--- START Selection ---

FRIEZE AND FELIX MAKE A SPLASH IN LA
MARCH 2024
Los Angeles was abuzz last week due to two inspiring art fairs that have solidified their place in the Sunshine State. Hosted in a custom structure crafted by Kulapat Yantrasast’s architectural studio WHY near the Santa Monica Airport, Frieze Los Angeles showcased 95 galleries representing 21 countries. Although the showing was a bit smaller than last year, the artwork was strong and sales were continuous throughout the weekend, reaffirming Frieze LA's position as a pivotal event in the global art calendar.
Felix is LA's edgier art and design fair that took place once again at the Hollywood Roosevelt Hotel. Artists presented work in a variety of media and forms from more than 60 exhibitors from around the world in the cabanas surrounding the famous David Hockney-painted pool and in the more expansive rooms on the 11th and 12th floors of the hotel above. It always feels like a throwback experience from the early days of art fairs but the intimate room settings make for interesting and creative displays of work.
Below are some of our favorite picks ....
LUIZ ZERBINI
Luiz Zerbini’s painting ‘Siamo Foresta’ (featured here) is inspired by an installation the artist made for an exhibition of the same name at Trienalle Milano in 2023. Combining organic pattern with figurative depictions of lush tropical flora, the work conveys the seductive and immersive quality of the Brazilian landscape. Natural elements such as leaves, seeds and feathers frequently appear in Zerbini's work, with bamboo, leaves and seed pods layered over one another in this painting, creating an effect similar to collage.
Employing a technique used in many of his recent works, Zerbini uses the quadrangular grid as the primary structuring device. By incorporating sweeping curves and expressive patterns derived from flora and fauna, Zerbini transforms the grid’s tight squares into lenses in a kaleidoscopic vision. This dizzying combination captures the intoxicating sights and sounds of the Brazilian city, the mosaic pavements and façades of tower blocks, lending the composition a natural rhythm that recalls the movement of water or trees swaying in the breeze.
Luiz Zerbini was born in 1959 in São Paulo, Brazil and graduated with a Fine Arts degree from the Fundação Armando Alvares Penteado, São Paulo, in 1982. His most recent major solo exhibition was presented at Museu de Arte de São Paulo (MASP), Brazil in Spring 2022. Zerbini lives and works in Rio de Janeiro.
CORYDON COWANSAGE
Corydon Cowansage’s work explores both the psychology of space and the relationship between abstraction, architecture, biomorphic forms and the body itself. The artist uses geometry and vibrant color to manipulate light and shadow, distorting our perceptions of physical space—while reconstructing the viewer’s point of access to the painting. Cowansage’s meditative compositions reflect on the speed of the world and feature invented forms that are simultaneously recognizable and slightly removed from reality.

--- END Selection ---

> [Task 1]
Answer these about the Frieze and Felix article:
(a) How many galleries did Frieze Los Angeles showcase?
(b) At which hotel did the Felix fair take place?
(c) In what year was Luiz Zerbini born?
> [Task 2] Print the part of the Frieze and Felix article starting at "FRIEZE AND FELIX" and ending at "global art calendar.".
The listing has nothing to do with the Frieze and Felix article.

--- START Supplied entries ---

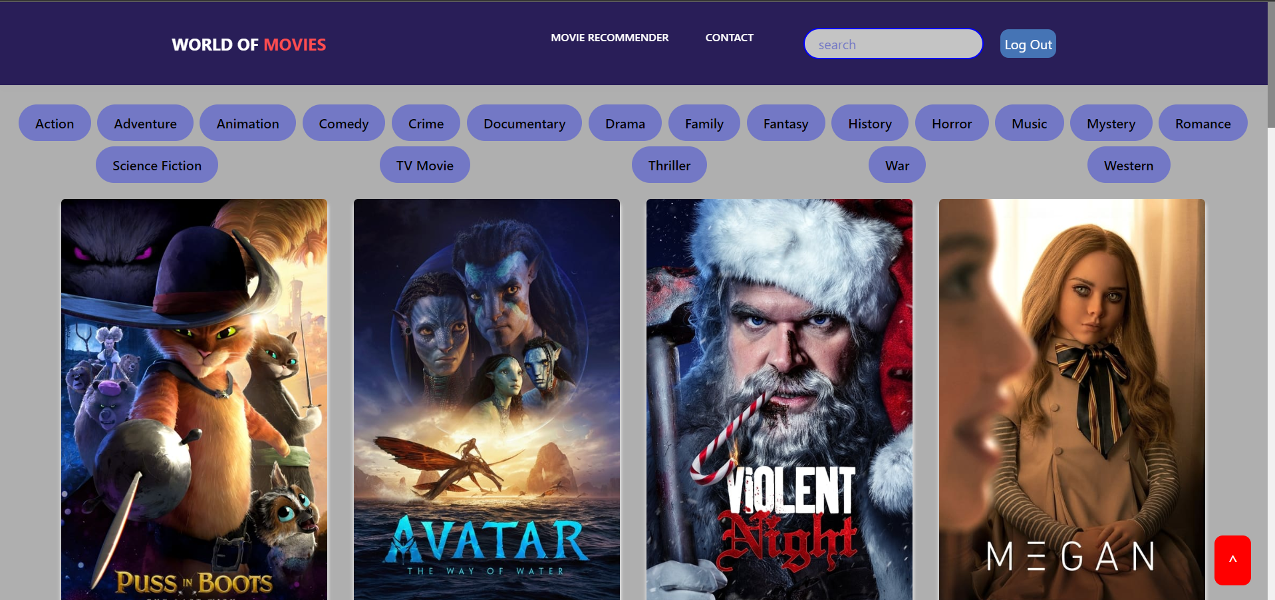Open the M3GAN movie poster
Screen dimensions: 1275x600
point(1072,399)
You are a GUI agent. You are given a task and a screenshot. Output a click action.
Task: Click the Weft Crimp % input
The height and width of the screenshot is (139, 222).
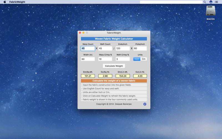(x=123, y=59)
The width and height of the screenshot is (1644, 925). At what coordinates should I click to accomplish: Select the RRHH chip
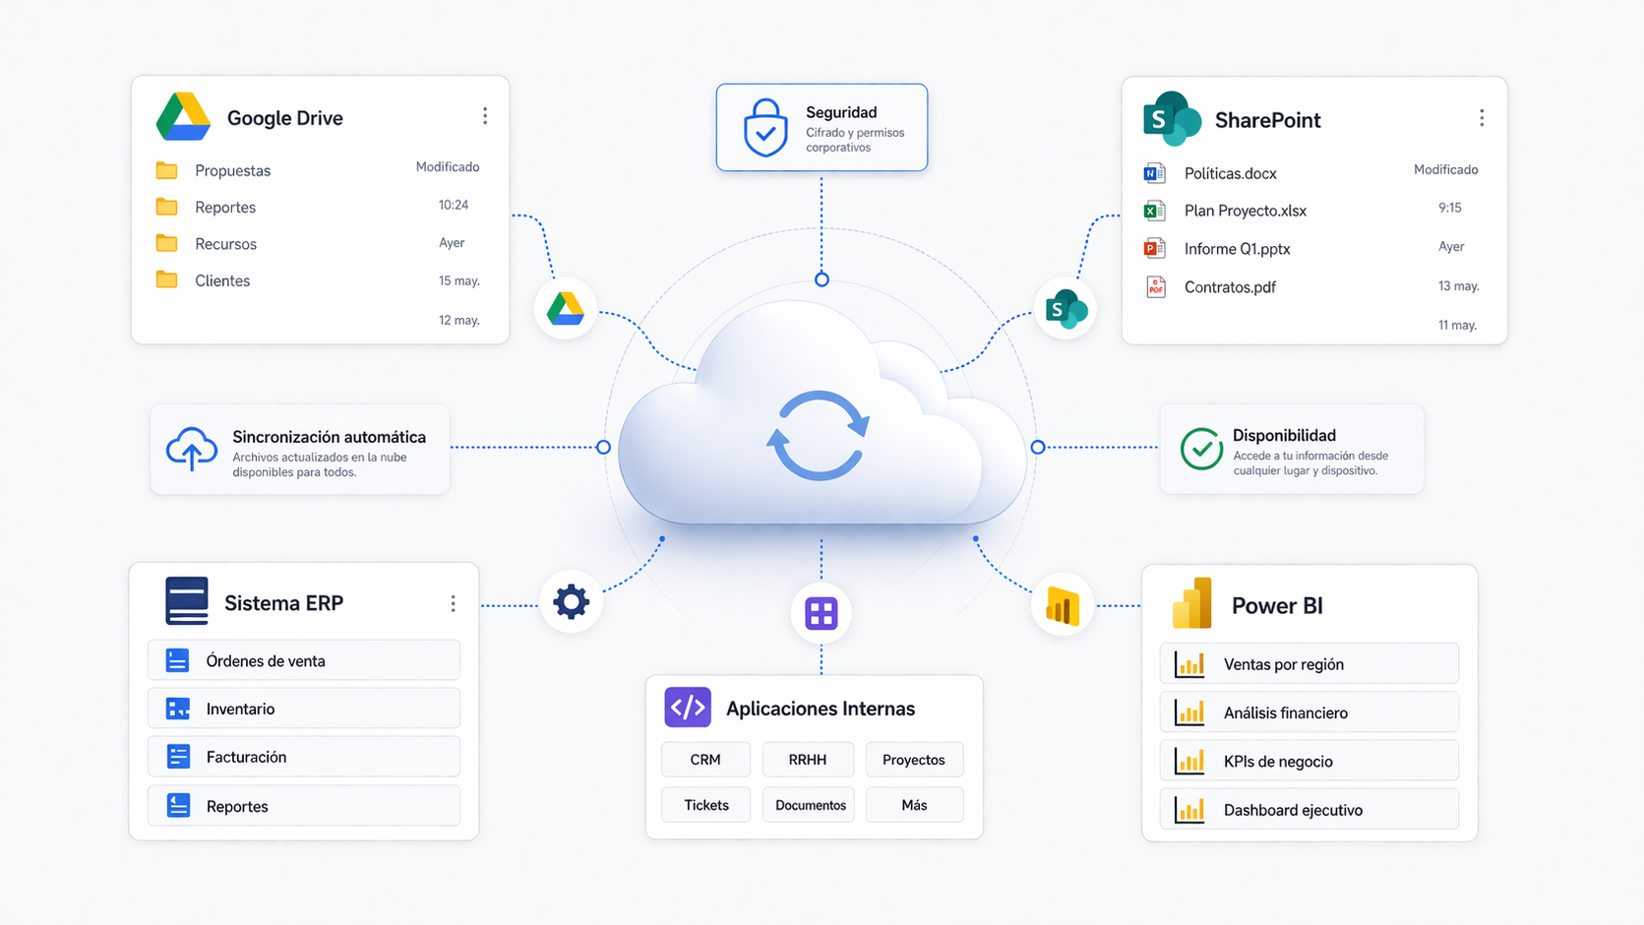808,759
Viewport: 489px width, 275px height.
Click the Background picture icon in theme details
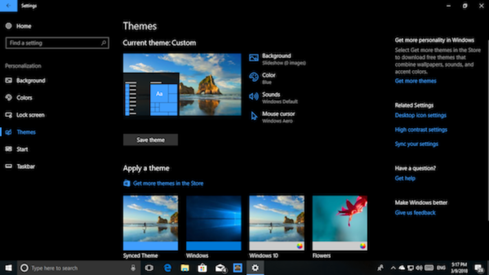[254, 58]
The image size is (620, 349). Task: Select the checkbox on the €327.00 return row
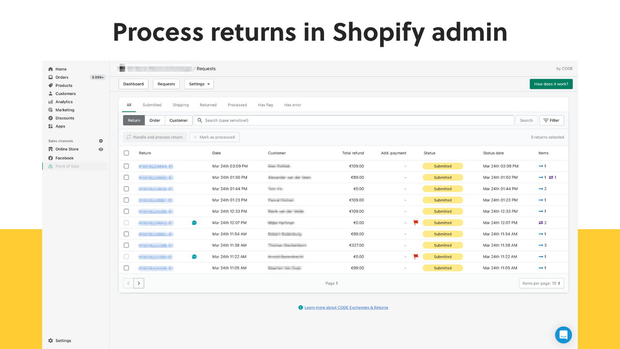pos(126,245)
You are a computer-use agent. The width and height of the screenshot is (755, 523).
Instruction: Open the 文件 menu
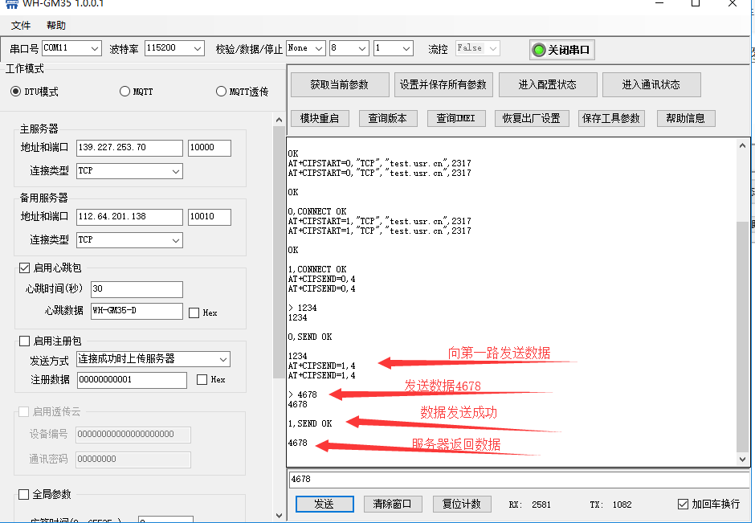(21, 26)
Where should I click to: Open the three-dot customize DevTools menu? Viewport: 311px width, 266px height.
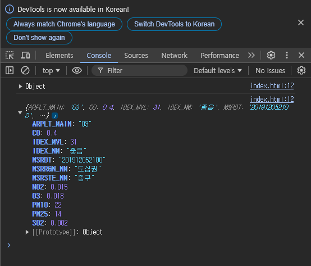coord(287,55)
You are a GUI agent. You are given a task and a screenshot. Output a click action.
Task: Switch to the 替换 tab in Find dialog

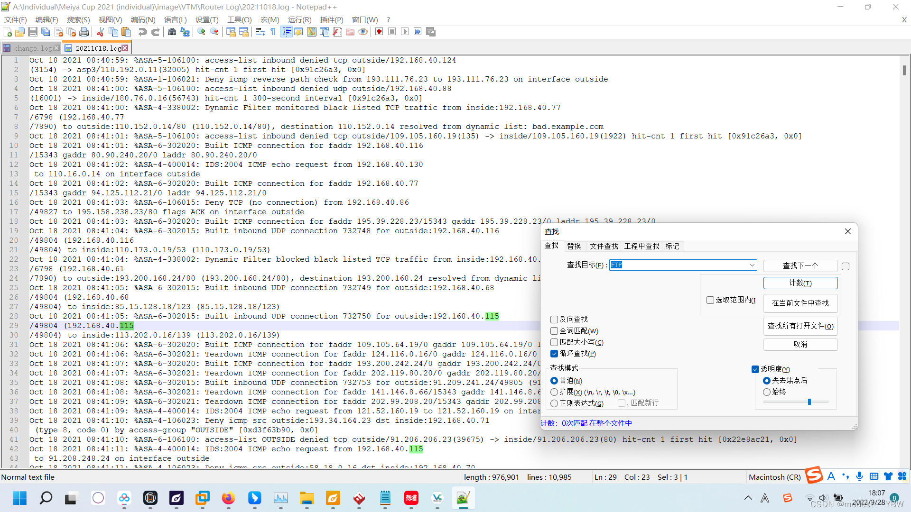coord(574,246)
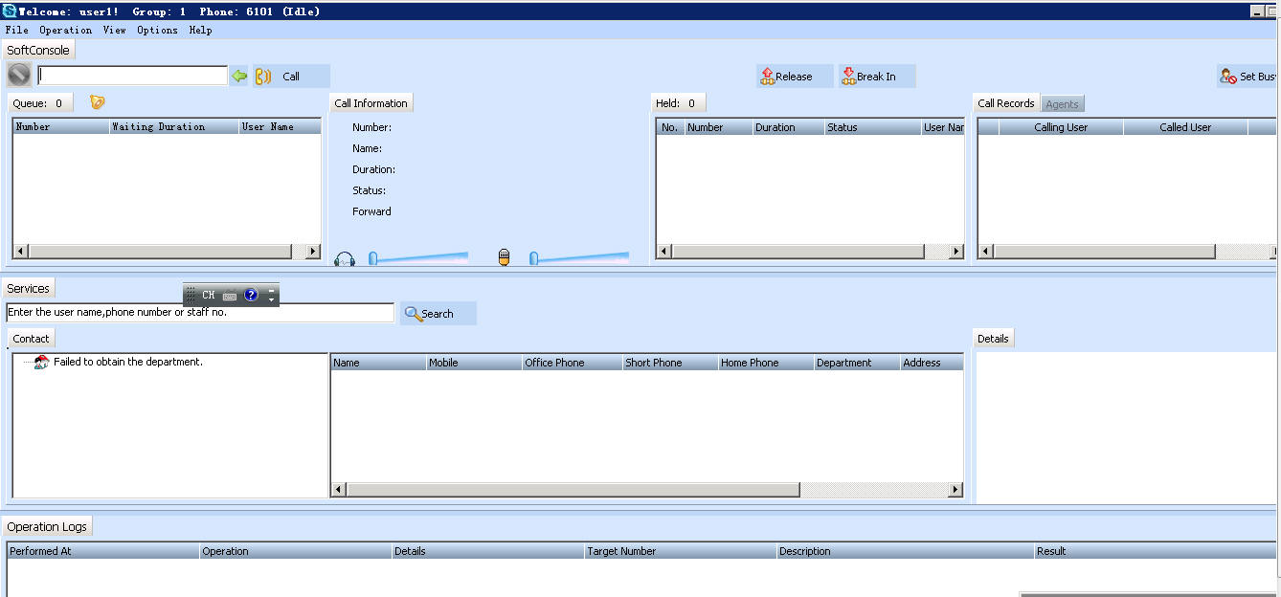Click the gray prohibited circle icon
This screenshot has height=597, width=1281.
[x=19, y=75]
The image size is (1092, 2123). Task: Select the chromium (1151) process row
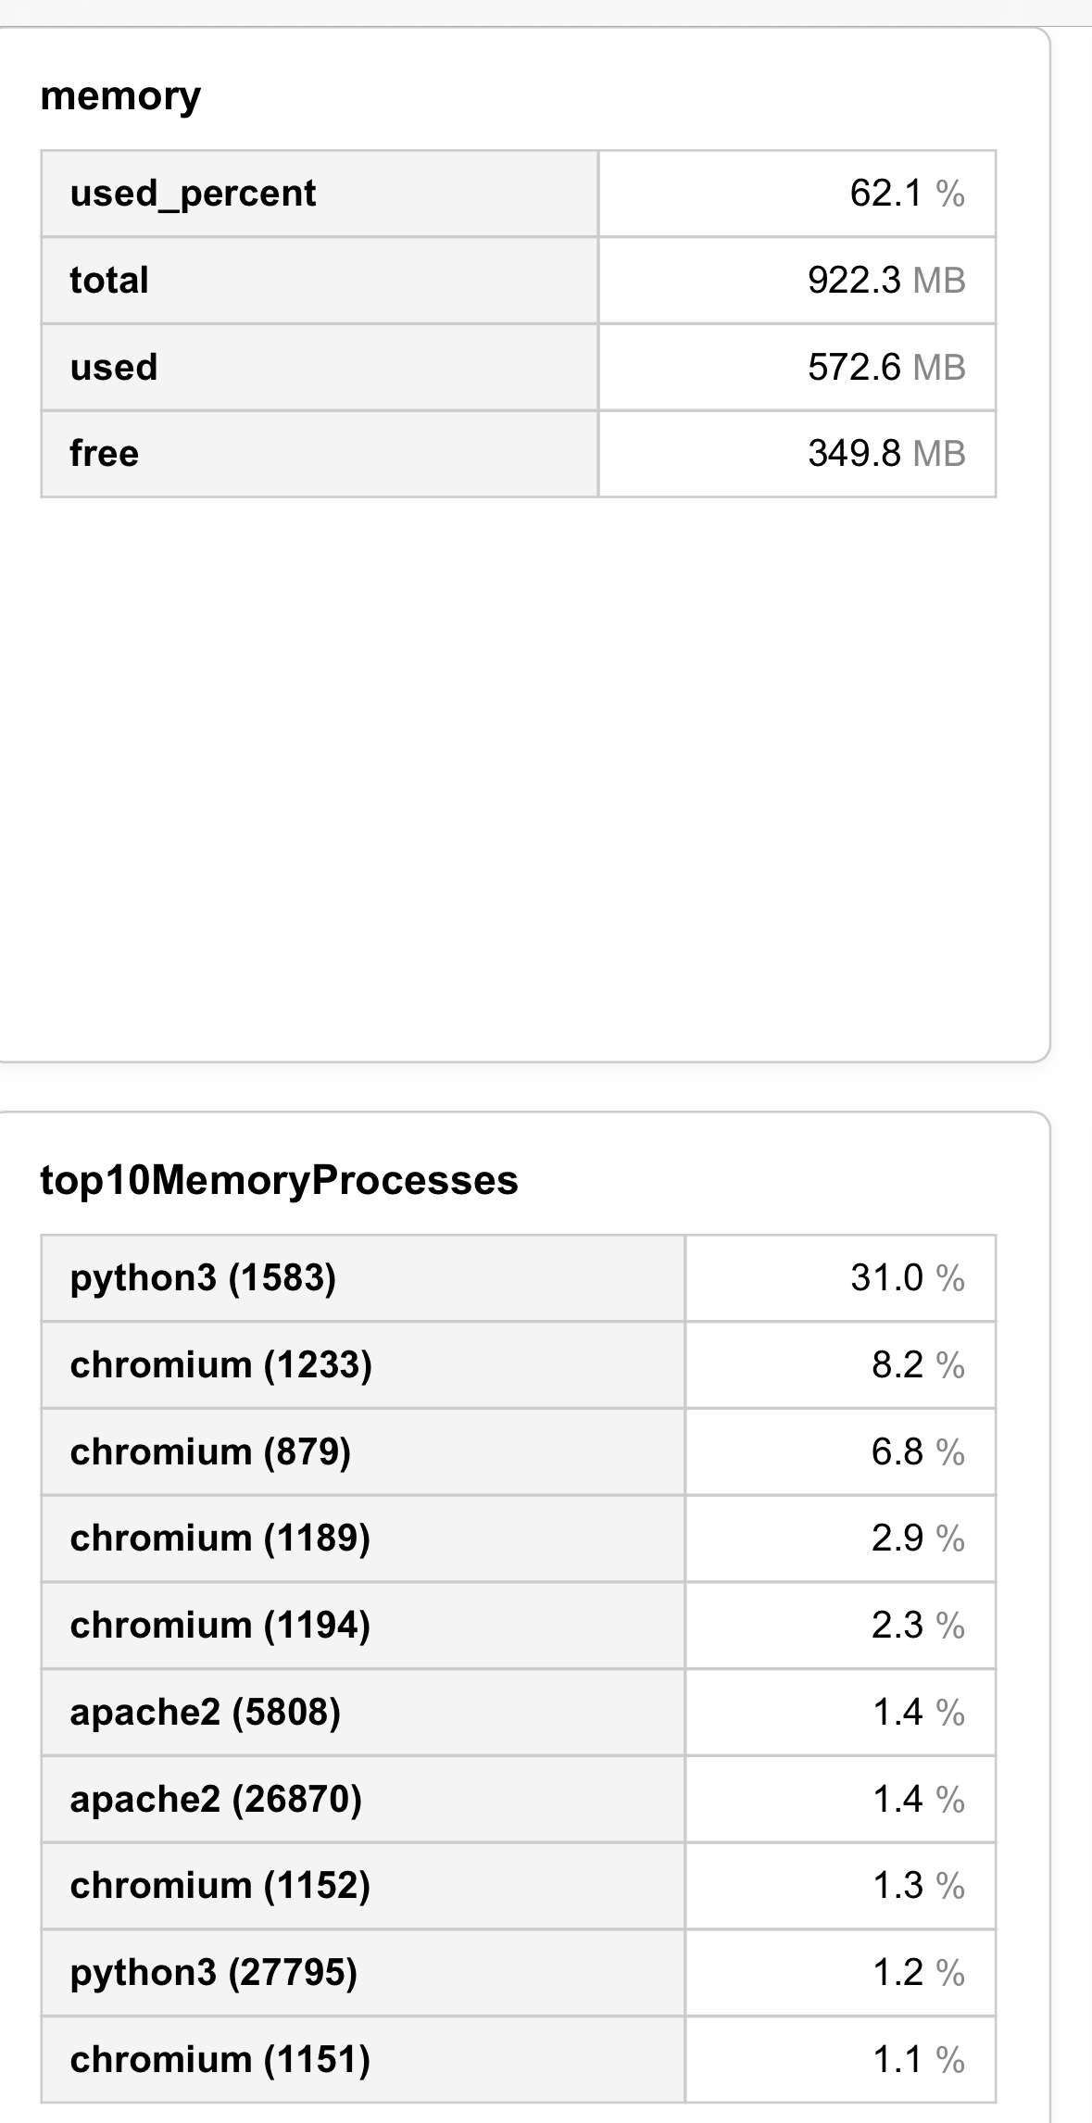coord(220,2059)
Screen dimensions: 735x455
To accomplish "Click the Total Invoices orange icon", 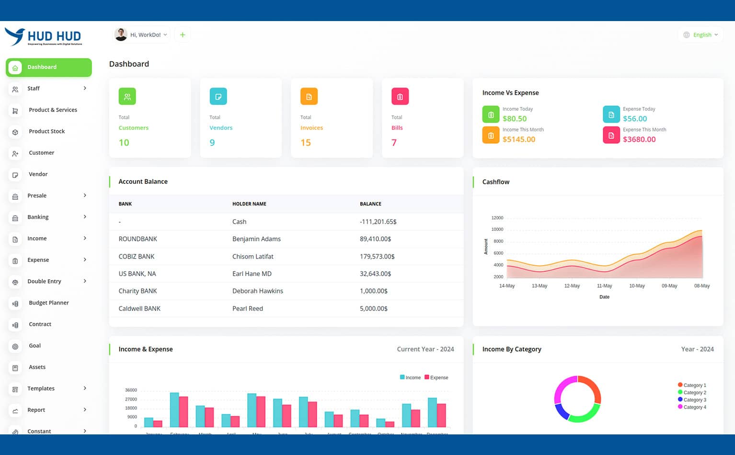I will [309, 97].
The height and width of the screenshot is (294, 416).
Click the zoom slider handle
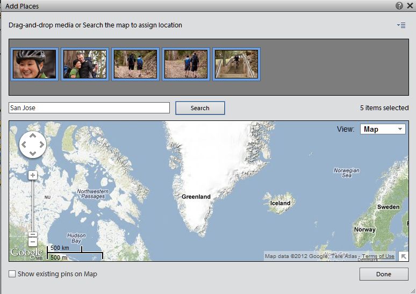click(x=33, y=234)
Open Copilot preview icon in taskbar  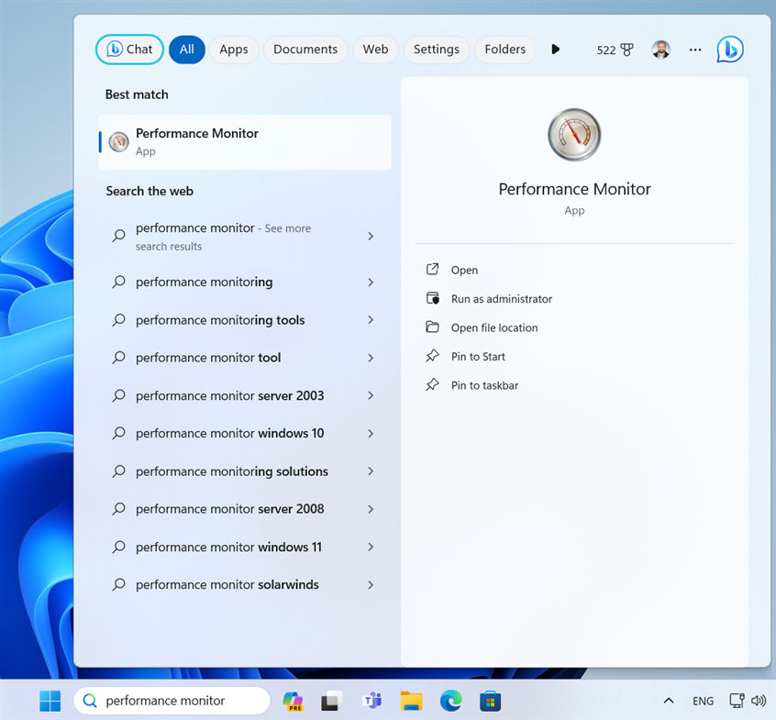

--- END Supplied entries ---

> [Task output 1]
(a) 95
(b) The Hollywood Roosevelt Hotel
(c) 1959

> [Task output 2]
FRIEZE AND FELIX MAKE A SPLASH IN LA
MARCH 2024
Los Angeles was abuzz last week due to two inspiring art fairs that have solidified their place in the Sunshine State. Hosted in a custom structure crafted by Kulapat Yantrasast’s architectural studio WHY near the Santa Monica Airport, Frieze Los Angeles showcased 95 galleries representing 21 countries. Although the showing was a bit smaller than last year, the artwork was strong and sales were continuous throughout the weekend, reaffirming Frieze LA's position as a pivotal event in the global art calendar.